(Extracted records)
________________

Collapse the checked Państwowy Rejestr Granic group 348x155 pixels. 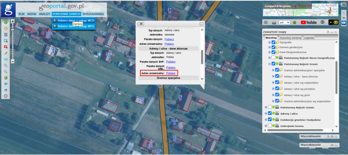[x=269, y=64]
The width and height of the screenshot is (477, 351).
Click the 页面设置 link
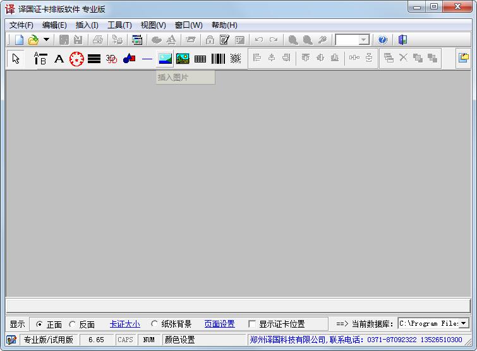click(x=219, y=324)
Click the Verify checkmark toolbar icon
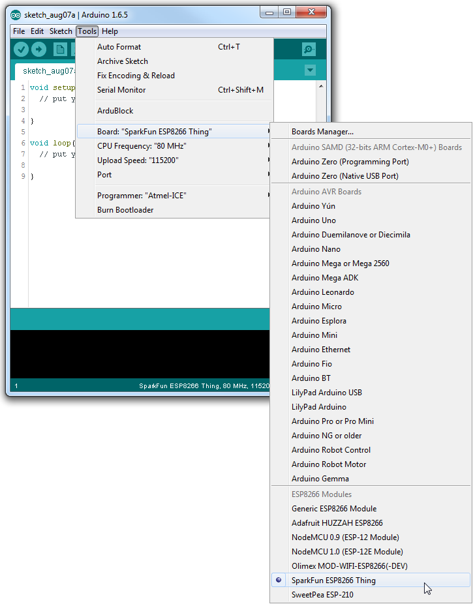Image resolution: width=473 pixels, height=604 pixels. pos(22,50)
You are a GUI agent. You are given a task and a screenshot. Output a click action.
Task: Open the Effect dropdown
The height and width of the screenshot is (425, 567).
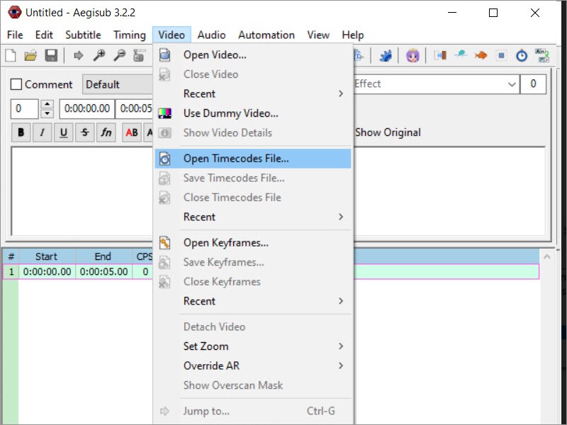[512, 84]
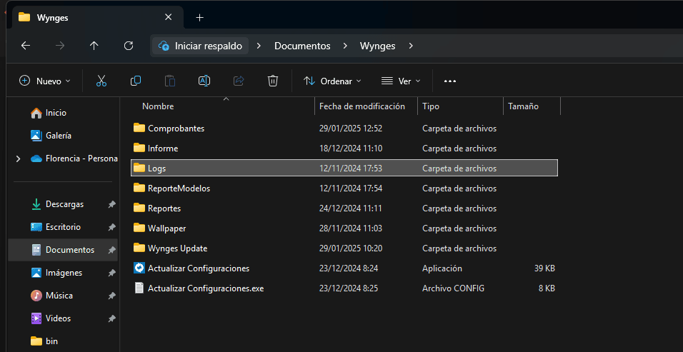The width and height of the screenshot is (683, 352).
Task: Expand the Florencia - Personal OneDrive tree
Action: click(18, 159)
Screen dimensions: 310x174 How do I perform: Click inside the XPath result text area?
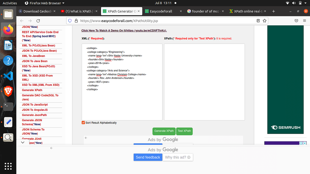coord(204,82)
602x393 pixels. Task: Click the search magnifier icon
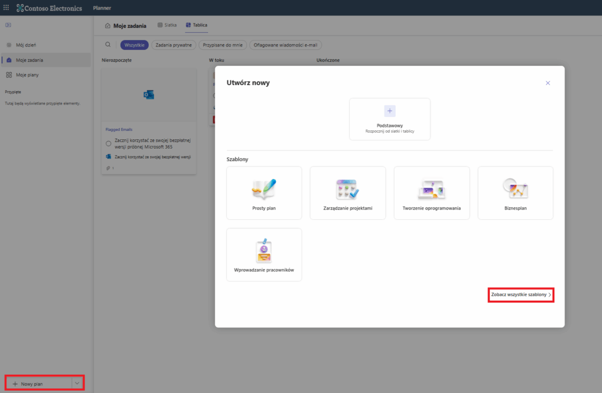(108, 45)

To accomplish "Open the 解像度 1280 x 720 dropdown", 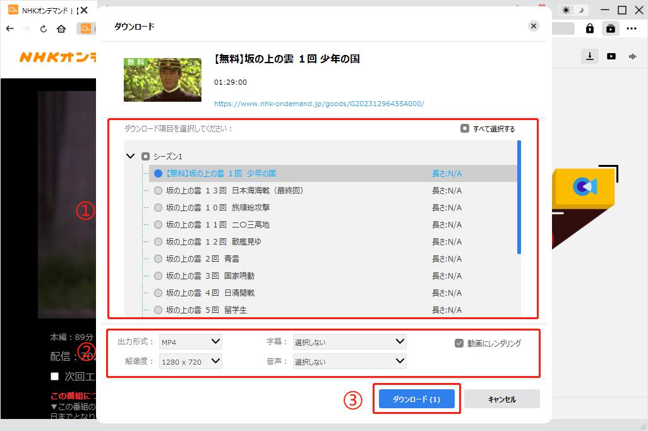I will (190, 361).
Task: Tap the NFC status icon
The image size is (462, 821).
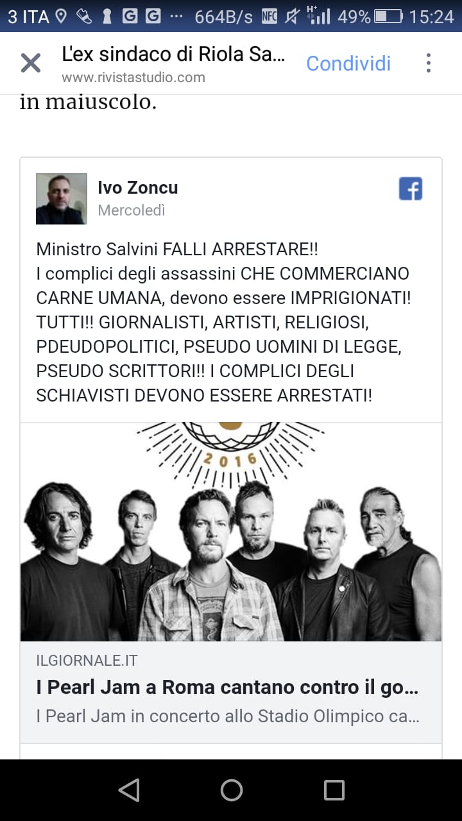Action: [x=270, y=17]
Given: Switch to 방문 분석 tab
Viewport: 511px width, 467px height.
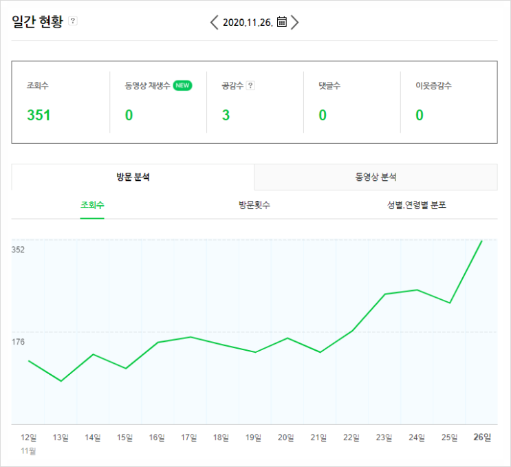Looking at the screenshot, I should click(133, 177).
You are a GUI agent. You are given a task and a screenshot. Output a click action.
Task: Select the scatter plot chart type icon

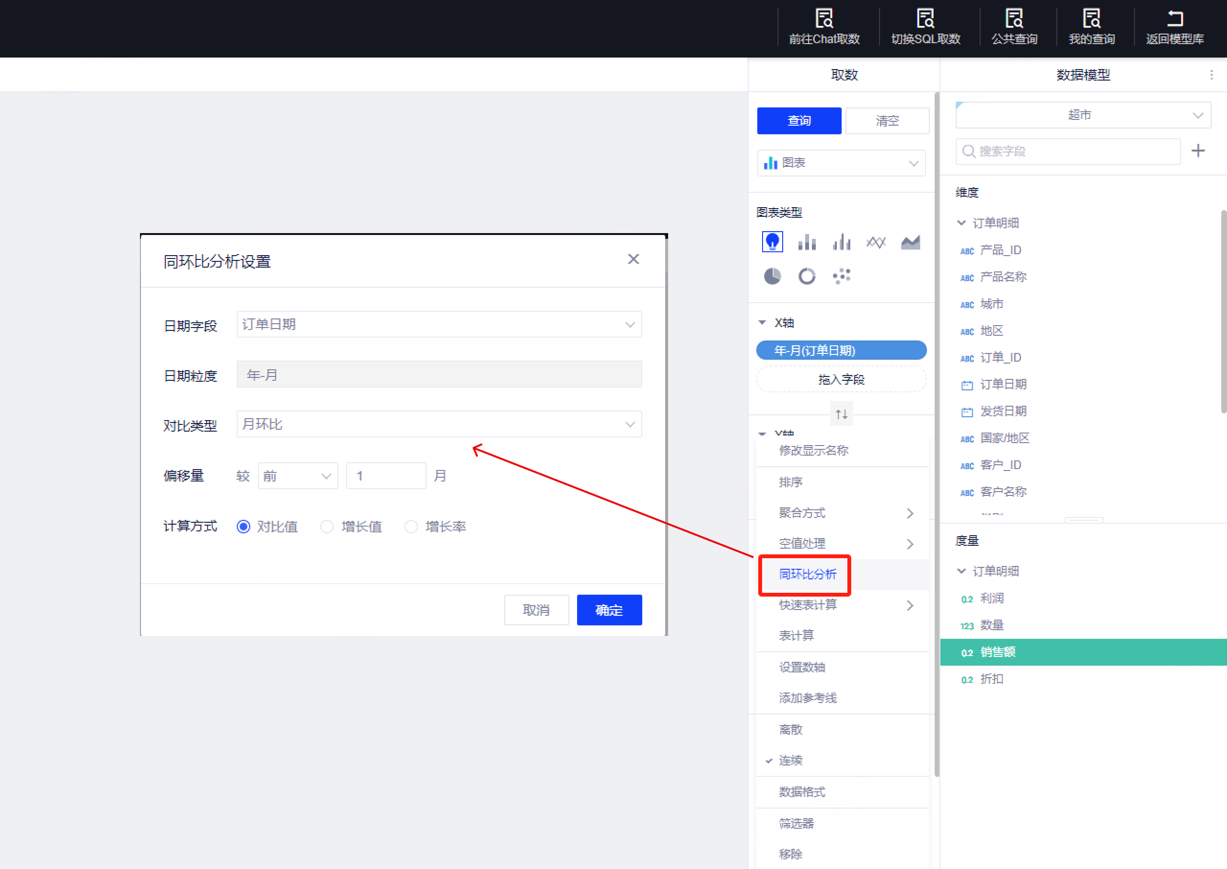[841, 276]
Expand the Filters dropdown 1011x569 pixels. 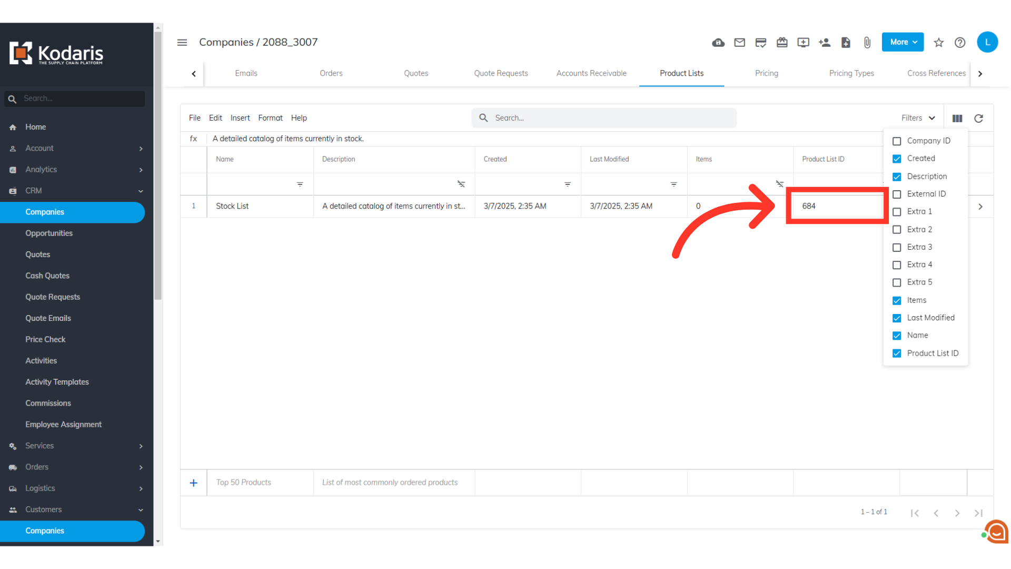tap(918, 118)
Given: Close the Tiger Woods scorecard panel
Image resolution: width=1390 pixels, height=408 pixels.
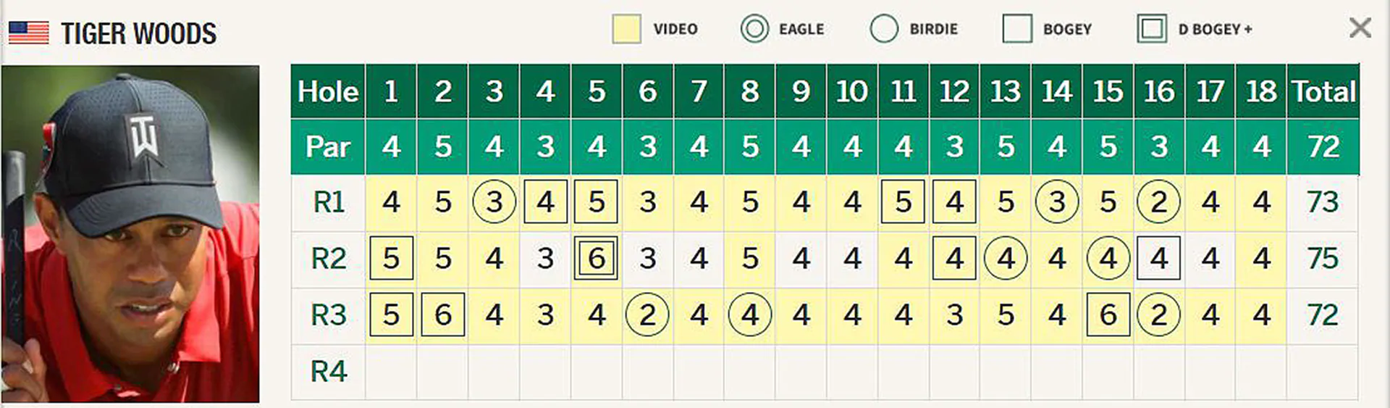Looking at the screenshot, I should click(1360, 28).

________________

- **EXERCISE DETAILS**: Change "scorecard" to "leaderboard" in the stretch from the line containing "Given: Close the Tiger Woods scorecard panel" through the end of the material, and write out those lines with nothing else altered. Omit the pictures.

- **FINAL RESULT**:
Given: Close the Tiger Woods leaderboard panel
Image resolution: width=1390 pixels, height=408 pixels.
Looking at the screenshot, I should click(1360, 28).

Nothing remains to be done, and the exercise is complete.